Next, the magnetic moment of the proton was estimated from a sample of glycerin. As implied by Equation 2, the frequency of the RF \(H_1\) pulse that eliminates the z component of the effective field will actually be the Larmor frequency, \(\omega_0 = \gamma H_0\). Thus, simply measuring the frequency of the \(H_1\) pulse is enough to determine the proton moment. To do this, the input signal was transformed using the Picoscope software, from which a frequency and approximate measure of standard deviation was calculated.

The measurement of the three time constants were performed by taking traces of spin echo experiments with the Picoscope. For the measurement of \(T_2^*\) in glycerin, an average over 500 waveforms was used to get a nice spin echo signal, from which a full width half max was extracted using python, and used to calculate \(T_2^*\). Likewise, for \(T_1\), a large number of traces were averaged together, while keeping tau constant at 1.5ms. The variable altered between experiments was the time between different 90-180 sequences. For each time between sequences, T, the maximum value of the averaged spin echo peak was extracted.

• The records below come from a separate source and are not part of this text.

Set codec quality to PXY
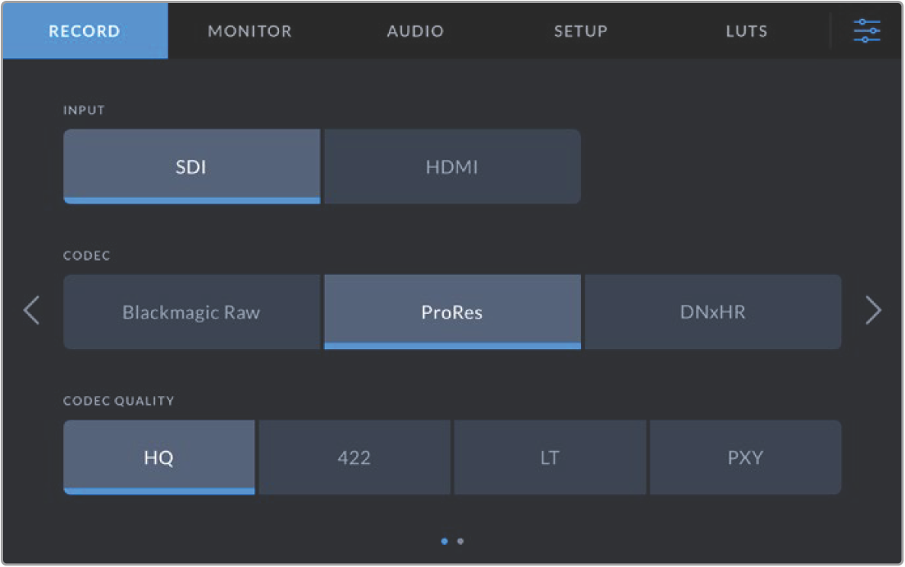click(x=745, y=458)
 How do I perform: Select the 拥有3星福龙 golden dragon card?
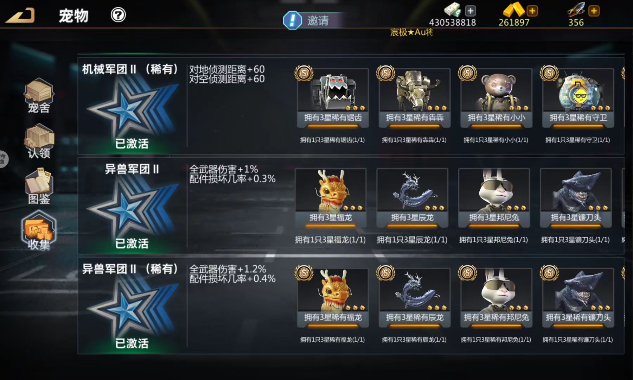(331, 198)
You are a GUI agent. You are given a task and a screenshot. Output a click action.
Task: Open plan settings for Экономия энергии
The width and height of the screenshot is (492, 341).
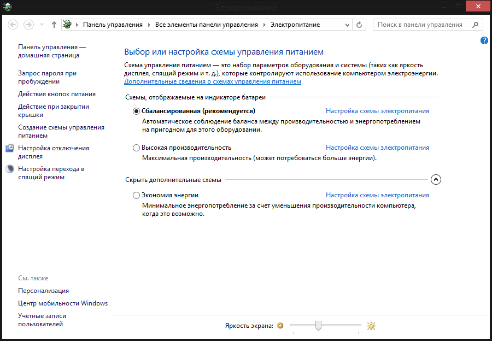(x=377, y=195)
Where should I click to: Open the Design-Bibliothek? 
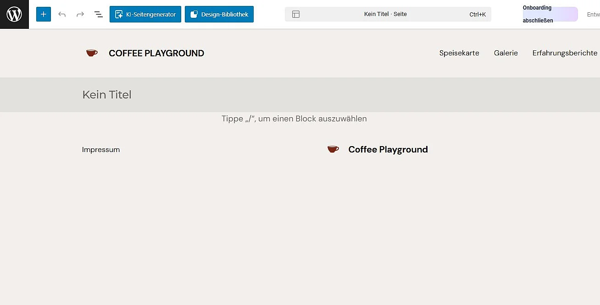click(x=219, y=14)
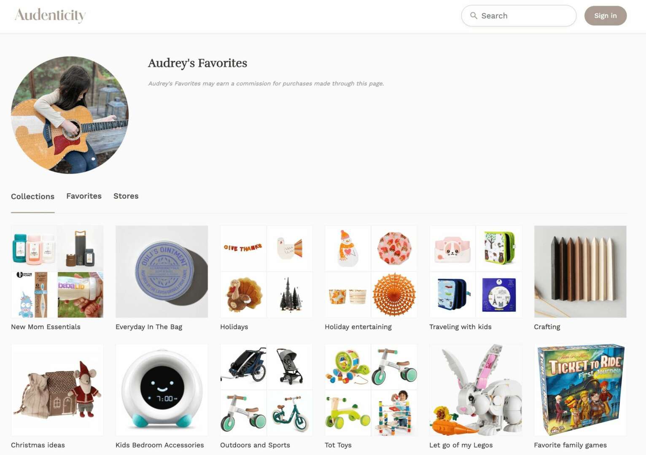Click the Sign in button
Screen dimensions: 646x455
[x=605, y=16]
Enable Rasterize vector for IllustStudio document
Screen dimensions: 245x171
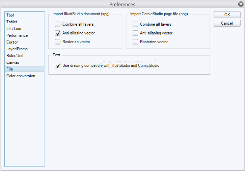click(x=58, y=42)
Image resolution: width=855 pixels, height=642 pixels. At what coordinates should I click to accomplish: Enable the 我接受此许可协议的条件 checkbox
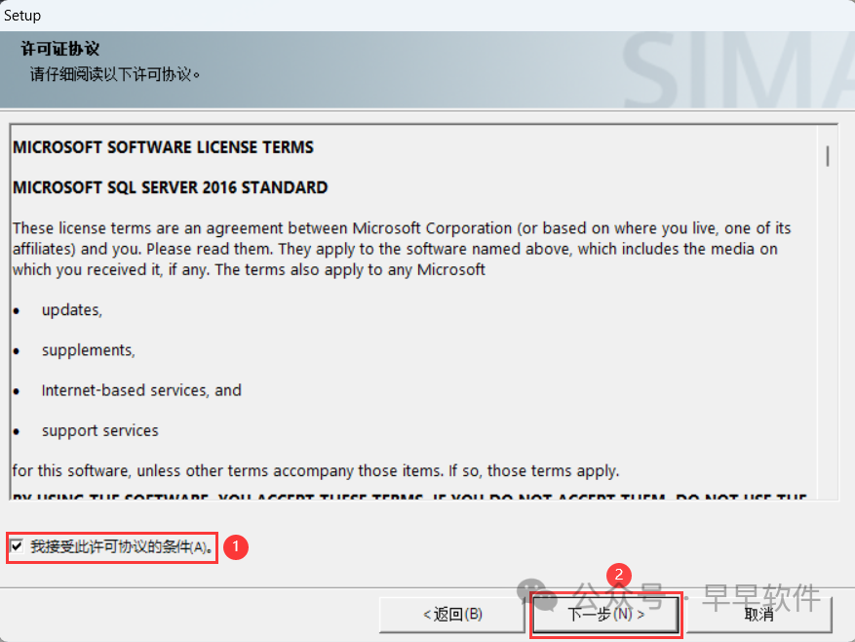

Estimates of \(T_2\) suffered greatly from the oscillatory modulation of the echo signal. To measure \(T_2\), the time between \(90\degree\) and \(180\degree\) pulses, \(\tau\), was varied and the maximum value of the spin echo at \(2\tau\) was recorded. Since the effect of the modulation was worse for larger tau, some materials had to be manually analyzed. Instead of looking at the average waveform, many waveforms were extracted. If the peak in the region of the absolute value of the spin echo was larger than a threshold of 0.2V (above the noise level), it was kept and averaged.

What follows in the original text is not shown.